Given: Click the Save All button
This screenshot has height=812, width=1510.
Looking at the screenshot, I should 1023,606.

******************************

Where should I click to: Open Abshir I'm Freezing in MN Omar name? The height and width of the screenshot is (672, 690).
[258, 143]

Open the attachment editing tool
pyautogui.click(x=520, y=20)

******************************

■ What is required
Format the material between the lines holding "Where should I" and "pyautogui.click(x=520, y=20)", inclusive, as a two-column CSV with the header instruction,answer. Give one row per item, with each value in a single double-quoted field and any line breaks replaced by spaces.

■ Answer to the task
instruction,answer
"Where should I click to: Open Abshir I'm Freezing in MN Omar name? The height and width of the screenshot is (672, 690).","[258, 143]"
"Open the attachment editing tool","pyautogui.click(x=520, y=20)"